Louise Labé: Poems Quotes

Quotes

I live, I die: I burn and I also drown.
I'm utterly hot and all I feel is cold.
Life is too soft and too hard for me to hold;
my joy and my heavy burden are mixed in one.

Speaker, “Sonnet 8"

The opening lines of this sonnet—arguably the most well-known lines of verse Labe ever composed—can be found an expression of a central thematic component pervading much of the rest of her poetry. The passionate swings between extremes and the investment of pain and death as inextricable components of love all point to an obsessive aesthetic that links romance with walking on the edge of insanity.

Do you have so little memory of me

that your promises are broken so easily?

How do you dare abuse me? How could you wrong

one who has stayed so loyal, for so long?

Speaker, “Elegy 2”

The poet here seems to come perilously close to the edge to the point of stepping over the line into madness. The rest of the poem is spoken in a same tone of frenzy that mixes longing with exasperation with paranoia with hatred with apology. It is the portrait of a woman abandoned. Or, more precise, a woman currently alone who cannot help but fear that she has been abandoned that her lover is never coming back.

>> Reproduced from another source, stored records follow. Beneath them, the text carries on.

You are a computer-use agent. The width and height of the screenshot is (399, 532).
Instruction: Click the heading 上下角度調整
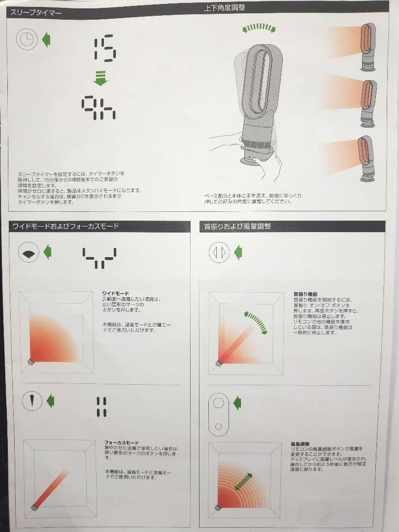(225, 8)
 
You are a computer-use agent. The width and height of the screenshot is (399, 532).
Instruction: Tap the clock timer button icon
(27, 39)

Ever since I felt cruel Love first poison me

with the first of many fires in my chest,

with a sacred flame that never lets me rest,

for one single day He has not let me be.

Speaker, “Sonnet 4"

Passion is a term often applied to the verse of Labe. Passion is the positive flip side of the same emotion that often, under different circumstances, is termed “hysterical.” Let there be no doubt that these lines—and even more the ones above—are indicative of a hysteria, but manifested in the form of poetry and especially in the precise construction of a sonnet, it becomes far less easy to disfigure such passion as simple histrionics. The image of love as something that is also poison is another iconic image revealing the thematic obsession of the poet.

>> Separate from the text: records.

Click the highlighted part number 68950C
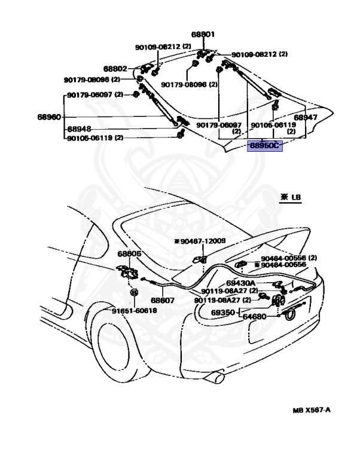pyautogui.click(x=264, y=146)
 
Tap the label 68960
pyautogui.click(x=49, y=117)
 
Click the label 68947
pyautogui.click(x=305, y=118)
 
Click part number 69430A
pyautogui.click(x=241, y=283)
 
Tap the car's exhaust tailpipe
pyautogui.click(x=216, y=378)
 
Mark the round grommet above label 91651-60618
pyautogui.click(x=134, y=293)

Kiss me again, rekiss me, and then kiss

me again, with your richest, most succulent

kiss; then adore me with another kiss, meant

to steam out fourfold the very hottest hiss

from my love-hot coals.

Speaker, “Sonnet 18”

Naturally with a writer of such passion, it would be a mistake to assume that the only emotions making it into the immortality of the written word would be the pain and heartache of love. Love may be a poison capable of burning hot before leaving one cold, but it is also that flame capable of igniting the fire within the chest. Labe’s verse is not just the bemoaning of lost love and the drama of feeling abandoned, it is also the expression of desire felt and passion returned in kind.